Biochemical studies on the mechanisms by which dietary antioxidants suppress mutagenic activity

Abstract

The protection afforded by antioxidants against the induction of a variety of experimental tumors in rodents in a phenomenon on great theoretical interest and potentially of practical importance. The possibility that the antioxidants exert their effects by interacting directly with the electrophilic species of ultimate carcinogens cannot be excluded. However, at present the most plausible mechanisms for the protective effects of antioxidants invoke alteration of the balance between metabolic activation and inactivation of the carcinogens. Dietary administration of 2(3)- tert-butyl-4-hydroxyanisole (BHA) to mice results in a marked reduction in the levels of mutagenic metabolites of benzo(a)pyrene prevailing in theurine and in the peritoneal cavity.
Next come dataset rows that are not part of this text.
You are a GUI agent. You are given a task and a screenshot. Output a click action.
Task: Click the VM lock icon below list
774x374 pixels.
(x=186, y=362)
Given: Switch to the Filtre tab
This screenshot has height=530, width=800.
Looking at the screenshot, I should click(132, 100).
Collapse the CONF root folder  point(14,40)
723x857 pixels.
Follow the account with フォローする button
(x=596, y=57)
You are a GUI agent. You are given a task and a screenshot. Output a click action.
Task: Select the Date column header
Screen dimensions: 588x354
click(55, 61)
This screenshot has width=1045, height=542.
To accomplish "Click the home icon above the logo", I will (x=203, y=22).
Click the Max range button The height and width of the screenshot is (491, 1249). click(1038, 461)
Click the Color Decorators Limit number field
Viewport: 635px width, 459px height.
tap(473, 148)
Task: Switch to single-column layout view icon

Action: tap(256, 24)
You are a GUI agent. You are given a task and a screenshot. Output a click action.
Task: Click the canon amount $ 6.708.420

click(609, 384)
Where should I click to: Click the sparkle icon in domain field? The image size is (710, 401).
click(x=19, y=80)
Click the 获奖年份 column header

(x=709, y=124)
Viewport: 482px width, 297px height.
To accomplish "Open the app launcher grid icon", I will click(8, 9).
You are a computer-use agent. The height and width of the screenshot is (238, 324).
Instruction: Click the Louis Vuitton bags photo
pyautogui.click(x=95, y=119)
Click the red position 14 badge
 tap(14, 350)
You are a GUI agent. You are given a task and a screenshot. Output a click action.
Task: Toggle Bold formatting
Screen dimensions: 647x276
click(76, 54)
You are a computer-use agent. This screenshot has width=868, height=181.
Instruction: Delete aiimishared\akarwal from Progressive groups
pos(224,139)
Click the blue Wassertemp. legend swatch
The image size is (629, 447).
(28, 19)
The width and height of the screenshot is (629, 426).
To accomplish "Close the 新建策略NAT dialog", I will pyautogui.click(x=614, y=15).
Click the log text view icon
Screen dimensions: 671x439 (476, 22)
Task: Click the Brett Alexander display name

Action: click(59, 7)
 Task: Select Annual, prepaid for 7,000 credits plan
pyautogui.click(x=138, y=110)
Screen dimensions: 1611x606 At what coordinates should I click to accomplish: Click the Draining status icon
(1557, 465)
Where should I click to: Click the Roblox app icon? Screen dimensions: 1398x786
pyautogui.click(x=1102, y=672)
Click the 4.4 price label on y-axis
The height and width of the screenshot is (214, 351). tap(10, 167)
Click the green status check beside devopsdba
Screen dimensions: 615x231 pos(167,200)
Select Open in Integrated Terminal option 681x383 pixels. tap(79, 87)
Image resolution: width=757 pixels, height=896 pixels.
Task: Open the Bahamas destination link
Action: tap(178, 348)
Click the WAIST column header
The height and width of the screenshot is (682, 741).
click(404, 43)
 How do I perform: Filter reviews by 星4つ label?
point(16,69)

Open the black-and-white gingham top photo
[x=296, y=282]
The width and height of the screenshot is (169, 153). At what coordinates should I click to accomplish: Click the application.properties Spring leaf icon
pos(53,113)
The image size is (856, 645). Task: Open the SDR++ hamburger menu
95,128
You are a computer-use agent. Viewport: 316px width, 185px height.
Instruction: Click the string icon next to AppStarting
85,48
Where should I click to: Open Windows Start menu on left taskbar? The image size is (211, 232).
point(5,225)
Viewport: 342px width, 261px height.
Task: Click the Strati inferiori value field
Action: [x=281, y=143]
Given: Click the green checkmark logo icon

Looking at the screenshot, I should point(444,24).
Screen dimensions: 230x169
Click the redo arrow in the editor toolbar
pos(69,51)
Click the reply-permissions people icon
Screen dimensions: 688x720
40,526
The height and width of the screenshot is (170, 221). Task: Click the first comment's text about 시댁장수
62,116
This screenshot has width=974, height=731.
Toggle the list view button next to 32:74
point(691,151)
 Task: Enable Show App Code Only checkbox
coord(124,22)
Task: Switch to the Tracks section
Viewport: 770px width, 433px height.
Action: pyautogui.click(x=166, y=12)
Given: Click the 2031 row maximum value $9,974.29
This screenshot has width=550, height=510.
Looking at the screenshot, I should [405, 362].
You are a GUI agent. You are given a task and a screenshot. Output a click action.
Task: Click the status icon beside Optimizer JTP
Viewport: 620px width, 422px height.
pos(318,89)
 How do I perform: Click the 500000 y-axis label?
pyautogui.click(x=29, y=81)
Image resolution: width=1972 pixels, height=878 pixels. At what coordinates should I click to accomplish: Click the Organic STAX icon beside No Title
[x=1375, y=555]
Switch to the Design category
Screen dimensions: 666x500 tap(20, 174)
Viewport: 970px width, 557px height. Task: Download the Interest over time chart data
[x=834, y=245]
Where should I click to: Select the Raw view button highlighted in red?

This dietary treatment is accompanied by substantial elevations in the levels of various glutathione S-transferase and epoxide hydratase in the livers and a number of other tissues of mice and rats. Direct addition of glutathione and certain purified glutathione S-transferases to the mutagenicity assay system reduces the mutagenic activity of the urinary metabolites of benzo(a)pyrene. Others have shown that epoxide hydratase can function in both the metabolic activation and inactivation of this carcinogen. Other changes in the activities of mouse hepatic enzymes associated with the feeding of BHA include the elevations in UDP-glucose dehydrogenase and UDP-glucuronyl transferase activities suggesting an enhanced capacity for glucuronide formation.